In this paper, we present DSERT-RoLL, a driving dataset that incorporates stereo event, RGB, and thermal cameras together with 4D radar and dual LiDAR, collected across diverse weather and illumination conditions. The dataset provides precise 2D and 3D bounding boxes with track IDs and ego vehicle odometry, enabling fair comparisons within and across sensor combinations. It is designed to alleviate data scarcity for novel sensors such as event cameras and 4D radar and to support systematic studies of their behavior. We establish unified 3D and 2D benchmarks that enable direct comparison of characteristics and strengths across sensor families and within each family. We report baselines for representative single modality and multimodal methods and provide protocols that encourage research on different fusion strategies and sensor combinations. In addition, we propose a fusion framework that integrates sensor specific cues into a unified feature space and improves 3D detection robustness under varied weather and lighting.

Figures (19)

• Figure 1: The proposed DSERT-RoLL dataset comprises stereo event, RGB, and thermal cameras, together with 4D radar and dual LiDAR, collected in on-road driving across a wide range of weather and illumination conditions, and provided with precise 3D annotations.
• Figure 2: Complementary scenarios across sensor families. (a–b) 3D range sensors: (a) LiDAR-dominant, effective in clear conditions and at long range with accurate geometry; (b) 4D radar-dominant, reliable in adverse weather (e.g., fog and snow) using Doppler. (c–e) Camera-based sensors: (c) RGB-dominant, strong in daylight and textured scenes; (d) Event-dominant, responsive to small and rapid motions and robust in high dynamic range; (e) Thermal-dominant, informative at night or in low light. Together, (a)–(e) illustrate complementary strengths across sensor types.

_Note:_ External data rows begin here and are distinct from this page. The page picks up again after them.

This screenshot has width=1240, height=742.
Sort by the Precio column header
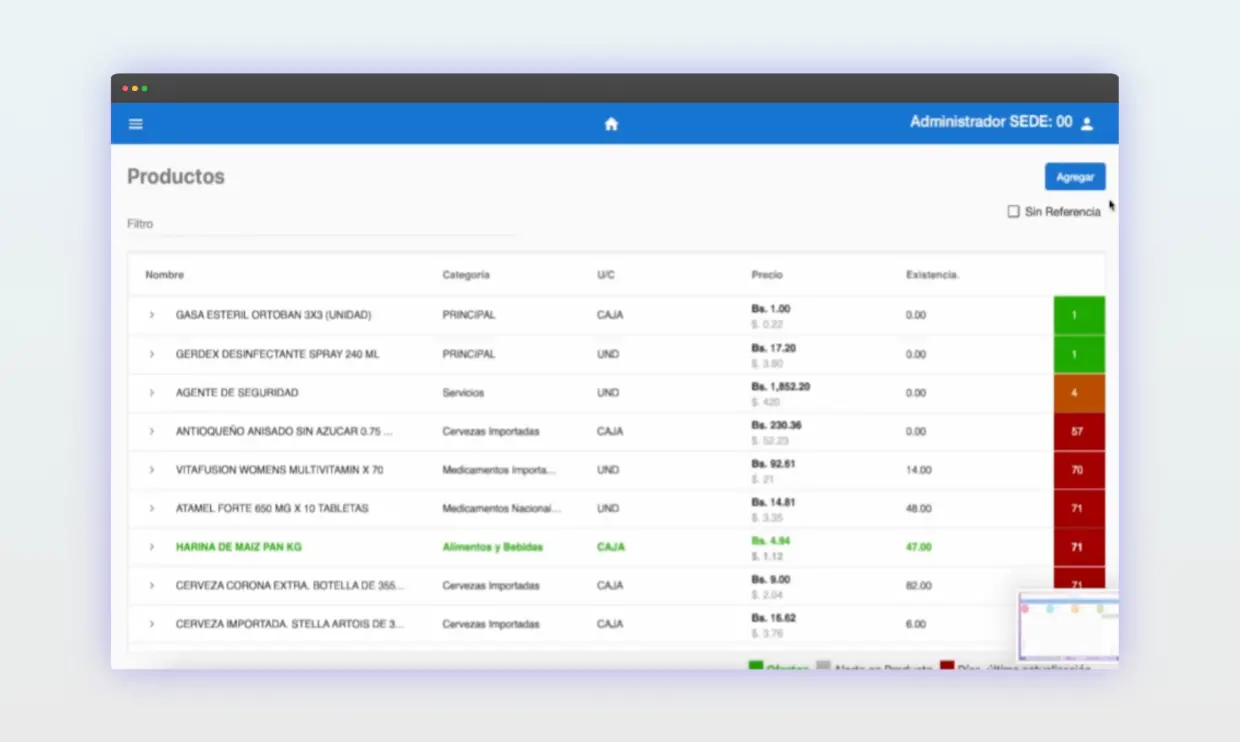point(767,275)
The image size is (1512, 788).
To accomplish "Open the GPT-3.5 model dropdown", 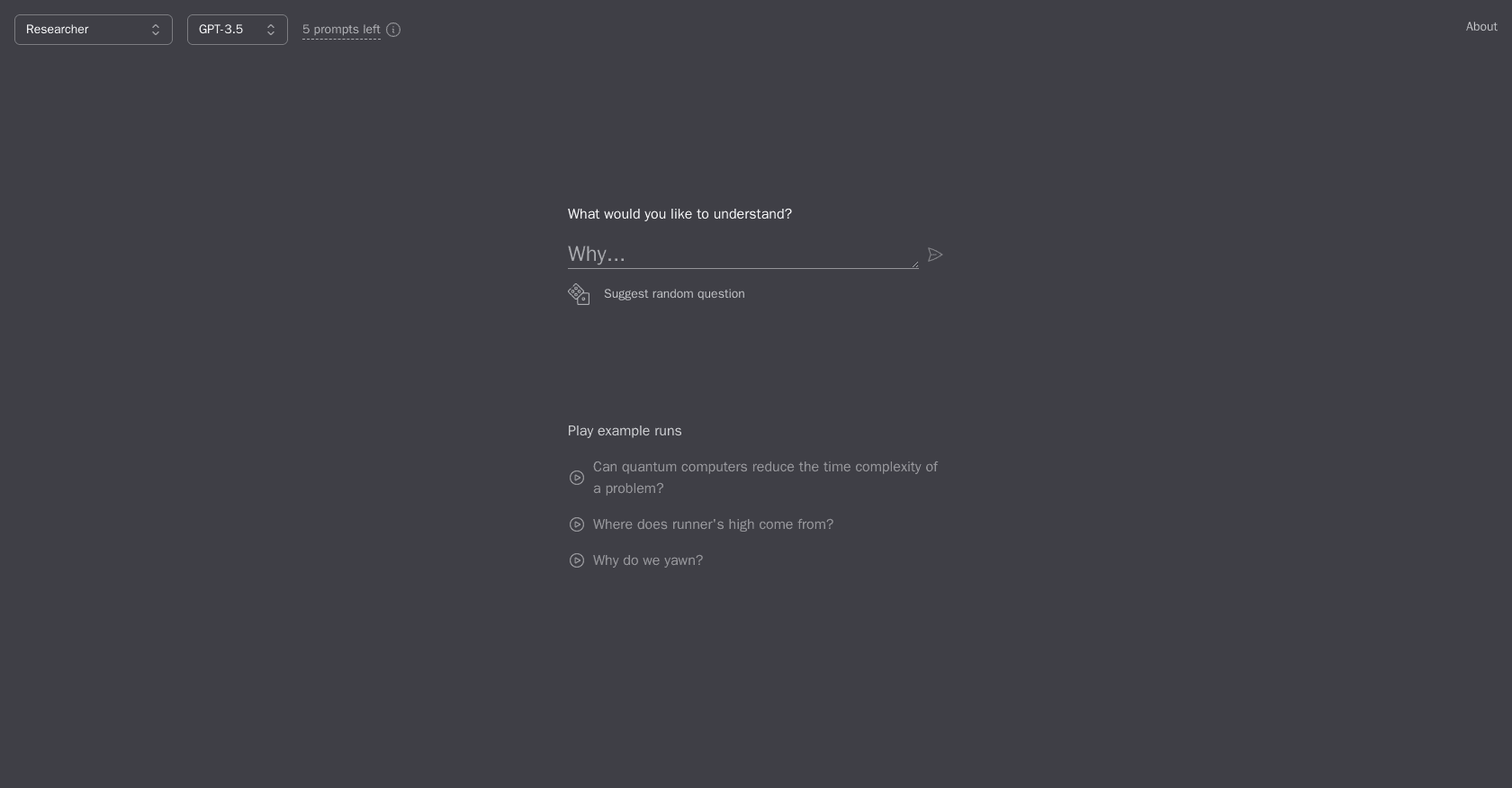I will pos(236,30).
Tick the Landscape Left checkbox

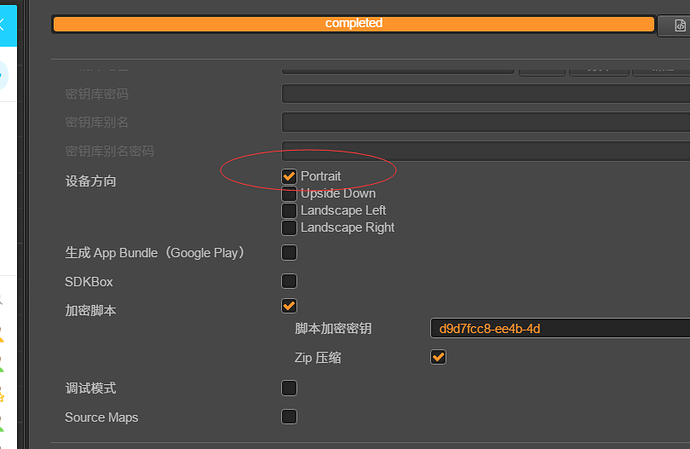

• Figure 3: Distribution of training and testing data with respect to weather conditions, lighting conditions, and object classes.
• Figure 4: Overview of the proposed multi-modal 3D detection framework. LiDAR and 4D Radar features are voxelized and fused to generate initial 3D box proposals. RGB, thermal, and event features are then projected into 3D space via voxel-centric sampling and integrated through confidence-based fusion. The refined fused features are used for final bounding box prediction.
• Figure 5: Class distribution across distance bins for the Bike, Pedestrian, and Vehicle categories. Panel a) shows the distribution in the training set, and panel b) shows the distribution in the test set.